Yep. That's the way it works and that's why it would be a huge risk for Charlie to replace the named models with newer models. It would more than likely be throwing good money after bad.


----------



## nrc (Nov 17, 1999)

morac said:


> The issue with DirecTV is they have a ton of DVR patents as well, while Dish has none. A lawsuit against DirecTV wouldn't necessarily be a slam dunk, just because TiVo won against Dish.


Dish already has a patent infringement case pending against TiVo so obviously they have some.
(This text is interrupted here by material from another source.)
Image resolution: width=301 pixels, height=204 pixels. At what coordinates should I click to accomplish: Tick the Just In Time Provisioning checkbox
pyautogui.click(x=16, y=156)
It's arguable whether DirecTV would have struck a deal with TiVo if their patent position were as strong as some think. DirecTV's patents all came after TiVo already had the fundamentals of their technology on the market. ReplayTV only had a few DVR patents and TiVo would seem to be in a good position to defend against those.


----------



## Curtis (Dec 2, 2003)

nrc said:


> Dish already has a patent infringement case pending against TiVo so obviously they have some.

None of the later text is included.